The research took into account the findings of 185 observational studies and 58 clinical trials, covering almost 40 years.
It concluded that to lower their death risk, as well as the incidence of coronary heart disease, stroke, type 2 diabetes, and colon cancer, a person should ideally consume 25–29 grams of fiber per day.
"Fiber-rich whole foods that require chewing and retain much of their structure in the gut increase satiety and help weight control and can favorably influence lipid and glucose levels," explains one of the authors, Prof. Jim Mann.
On the other hand, several studies from this year draw attention to just how detrimental foods that are not 100% natural can be. A small trial, whose results came out in Cell Metabolism in May, showed that processed food leads to abrupt weight gain — but not for the reasons we may think.
The study authors said they were surprised that when they asked participants to eat either an ultraprocessed food diet or a nonprocessed food diet — whose caloric contents the researchers matched perfectly — the people who ate processed foods rapidly gained more weight than the ones who ate the nonprocessed foods.
The researchers blame this on the speed with which individuals end up eating processed foods, in particular. "There may be something about the textural or sensory properties of the food that made [participants] eat more quickly," says study author Kevin Hall, Ph.D.
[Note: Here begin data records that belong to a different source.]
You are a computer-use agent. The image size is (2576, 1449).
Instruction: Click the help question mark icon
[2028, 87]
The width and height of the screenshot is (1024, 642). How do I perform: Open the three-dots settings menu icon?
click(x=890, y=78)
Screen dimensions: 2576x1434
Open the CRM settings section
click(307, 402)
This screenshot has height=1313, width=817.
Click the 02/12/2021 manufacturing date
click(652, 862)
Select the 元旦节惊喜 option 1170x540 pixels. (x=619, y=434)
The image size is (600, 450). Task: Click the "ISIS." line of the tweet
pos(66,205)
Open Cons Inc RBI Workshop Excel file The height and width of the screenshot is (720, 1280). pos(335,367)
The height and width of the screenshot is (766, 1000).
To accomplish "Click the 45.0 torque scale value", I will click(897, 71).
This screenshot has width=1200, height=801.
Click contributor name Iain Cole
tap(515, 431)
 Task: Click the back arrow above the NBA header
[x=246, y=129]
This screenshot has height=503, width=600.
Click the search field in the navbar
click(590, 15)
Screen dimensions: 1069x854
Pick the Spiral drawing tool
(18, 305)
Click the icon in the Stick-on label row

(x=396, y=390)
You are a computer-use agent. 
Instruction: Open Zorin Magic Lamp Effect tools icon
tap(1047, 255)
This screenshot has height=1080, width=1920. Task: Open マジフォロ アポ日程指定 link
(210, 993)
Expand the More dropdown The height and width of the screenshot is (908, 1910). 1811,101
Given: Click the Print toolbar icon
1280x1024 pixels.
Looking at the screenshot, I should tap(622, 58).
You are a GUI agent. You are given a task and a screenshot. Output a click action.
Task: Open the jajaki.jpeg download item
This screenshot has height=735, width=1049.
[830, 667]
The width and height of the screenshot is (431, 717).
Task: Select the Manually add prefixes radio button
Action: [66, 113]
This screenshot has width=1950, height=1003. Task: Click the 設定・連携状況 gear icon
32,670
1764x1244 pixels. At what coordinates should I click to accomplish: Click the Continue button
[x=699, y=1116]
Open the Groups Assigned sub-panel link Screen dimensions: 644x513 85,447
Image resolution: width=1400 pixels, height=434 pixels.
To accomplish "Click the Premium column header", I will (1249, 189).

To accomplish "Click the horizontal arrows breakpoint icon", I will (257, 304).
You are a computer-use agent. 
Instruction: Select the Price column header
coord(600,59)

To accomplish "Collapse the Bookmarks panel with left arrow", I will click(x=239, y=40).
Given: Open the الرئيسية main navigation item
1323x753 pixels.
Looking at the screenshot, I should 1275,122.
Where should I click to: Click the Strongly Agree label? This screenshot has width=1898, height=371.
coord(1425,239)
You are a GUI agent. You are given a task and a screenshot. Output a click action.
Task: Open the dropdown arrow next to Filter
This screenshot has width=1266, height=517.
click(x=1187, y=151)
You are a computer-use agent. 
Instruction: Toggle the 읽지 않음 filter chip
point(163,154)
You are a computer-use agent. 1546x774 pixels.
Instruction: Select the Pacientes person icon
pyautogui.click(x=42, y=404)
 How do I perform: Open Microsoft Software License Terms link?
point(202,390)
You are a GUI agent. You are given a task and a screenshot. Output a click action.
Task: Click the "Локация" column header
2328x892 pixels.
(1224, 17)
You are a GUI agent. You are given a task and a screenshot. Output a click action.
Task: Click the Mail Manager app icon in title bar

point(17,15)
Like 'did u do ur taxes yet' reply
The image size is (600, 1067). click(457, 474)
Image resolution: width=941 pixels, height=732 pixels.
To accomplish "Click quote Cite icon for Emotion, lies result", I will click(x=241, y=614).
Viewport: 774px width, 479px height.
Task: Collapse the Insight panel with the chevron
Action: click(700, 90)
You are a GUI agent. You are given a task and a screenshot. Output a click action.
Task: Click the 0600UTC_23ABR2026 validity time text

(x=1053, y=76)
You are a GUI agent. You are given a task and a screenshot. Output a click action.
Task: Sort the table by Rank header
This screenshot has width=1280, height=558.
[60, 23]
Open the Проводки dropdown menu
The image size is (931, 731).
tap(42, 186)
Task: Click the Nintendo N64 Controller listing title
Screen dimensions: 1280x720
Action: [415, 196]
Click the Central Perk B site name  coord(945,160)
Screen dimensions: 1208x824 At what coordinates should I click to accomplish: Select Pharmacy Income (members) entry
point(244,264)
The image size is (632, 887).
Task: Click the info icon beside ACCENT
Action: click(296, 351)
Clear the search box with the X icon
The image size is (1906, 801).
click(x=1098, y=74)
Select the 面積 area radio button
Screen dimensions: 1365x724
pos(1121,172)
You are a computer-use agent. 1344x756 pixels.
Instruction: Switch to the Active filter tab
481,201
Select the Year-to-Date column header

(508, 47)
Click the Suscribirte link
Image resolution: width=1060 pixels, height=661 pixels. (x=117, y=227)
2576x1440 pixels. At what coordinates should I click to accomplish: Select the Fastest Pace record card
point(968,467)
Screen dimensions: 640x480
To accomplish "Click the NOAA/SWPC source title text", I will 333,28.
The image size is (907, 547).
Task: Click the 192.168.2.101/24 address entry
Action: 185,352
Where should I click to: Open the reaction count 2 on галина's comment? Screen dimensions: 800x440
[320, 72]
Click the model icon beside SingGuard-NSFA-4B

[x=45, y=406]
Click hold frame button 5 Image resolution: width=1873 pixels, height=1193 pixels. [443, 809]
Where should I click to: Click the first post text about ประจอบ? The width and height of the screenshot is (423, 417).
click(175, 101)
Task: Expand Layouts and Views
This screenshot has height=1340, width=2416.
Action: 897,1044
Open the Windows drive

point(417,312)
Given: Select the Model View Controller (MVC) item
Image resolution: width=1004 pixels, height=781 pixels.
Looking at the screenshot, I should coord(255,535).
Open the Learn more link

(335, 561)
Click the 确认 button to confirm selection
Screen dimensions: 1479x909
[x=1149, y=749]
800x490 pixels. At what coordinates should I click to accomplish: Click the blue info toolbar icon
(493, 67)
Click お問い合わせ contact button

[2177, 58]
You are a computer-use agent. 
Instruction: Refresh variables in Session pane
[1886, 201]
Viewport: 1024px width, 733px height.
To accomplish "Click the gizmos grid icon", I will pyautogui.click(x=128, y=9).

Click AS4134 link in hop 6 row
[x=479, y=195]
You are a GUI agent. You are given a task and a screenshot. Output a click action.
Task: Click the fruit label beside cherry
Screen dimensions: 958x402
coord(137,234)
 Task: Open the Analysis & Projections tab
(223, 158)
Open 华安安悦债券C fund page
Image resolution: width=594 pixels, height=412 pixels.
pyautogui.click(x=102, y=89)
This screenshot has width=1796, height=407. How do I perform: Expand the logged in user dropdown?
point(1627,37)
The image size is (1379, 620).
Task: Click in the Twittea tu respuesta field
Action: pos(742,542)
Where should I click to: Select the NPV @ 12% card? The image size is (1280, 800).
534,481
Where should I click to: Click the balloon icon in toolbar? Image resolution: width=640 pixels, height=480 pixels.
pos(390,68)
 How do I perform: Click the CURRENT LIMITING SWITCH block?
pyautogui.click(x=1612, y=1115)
"If you're eating very quickly, perhaps you're not giving your gastrointestinal tract enough time to signal to your brain that you're full. When this happens, you might easily overeat," he hypothesizes.
And more research in mice — from Scientific Reports in January — found that emulsifiers, which are a common additive present in many products from mayonnaise to butter, could affect gut bacteria, leading to systemic inflammation.
What is more, the impact on the gut could even influence processes that occur in the brain, increasing anxiety levels. "[W]e [now] know that inflammation triggers local immune cells to produce signaling molecules that can affect tissues in other places, including the brain," explains co-lead researcher Prof. Geert de Vries.
While some of the studies that made the headlines in 2019 were conclusive, many encourage further research to confirm their findings or further investigate the underlying mechanisms.
Stepping into the next decade, this much is clear: The wheels of medical research will keep on turning for better health across the globe.